L'assureur américain AIG, sauvé de la faillite à l'automne par l'Etat, va changer de nom et sera démantelé en quatre ans, a affirmé son PDG, Edward Liddy, au cours d'une audition au Congrès consacrée aux primes controversées versée par l'entreprise à ses cadres.

"Cette compagnie deviendra plus petite d'ici à la fin 2009. Encore plus petite à la fin de 2010", a déclaré Edward Liddy.

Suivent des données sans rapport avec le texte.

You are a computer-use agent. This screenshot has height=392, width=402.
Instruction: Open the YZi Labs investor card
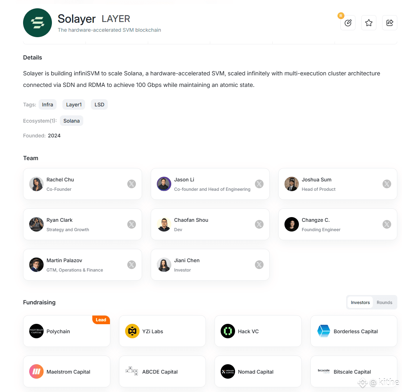162,331
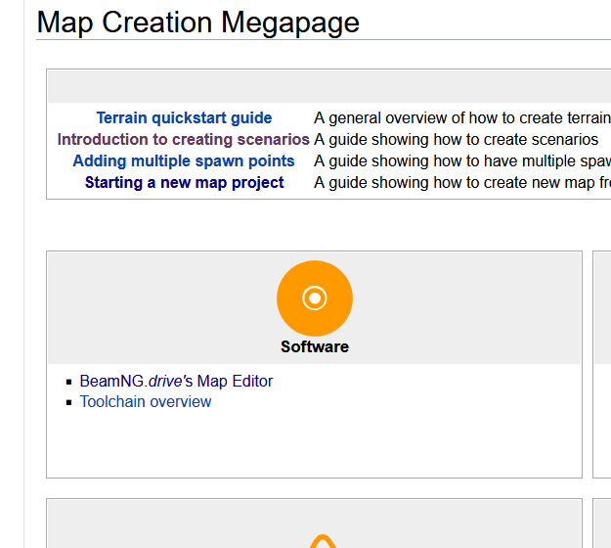The width and height of the screenshot is (611, 548).
Task: Open Introduction to creating scenarios link
Action: (183, 140)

Il a ajouté: "en devenant plus petit, on diminue le risque".

Un peu auparavant, Edward Liddy avait indiqué aux parlementaires que la branche financière AIG Financial Products, à l'origine de la chute du groupe, avait encore pour 1.600 milliards de dollars d'exposition sur des contrats risqués. "J'essaie désespérément d'éviter l'effondrement incontrôlé de cette entreprise", a-t-il dit.

Le dénouement des contrats souscrits par AIG pour protéger les investisseurs du risque de non-remboursement de placements à risque est à l'origine de ses colossales pertes de l'an dernier: 99,3 milliards de dollars.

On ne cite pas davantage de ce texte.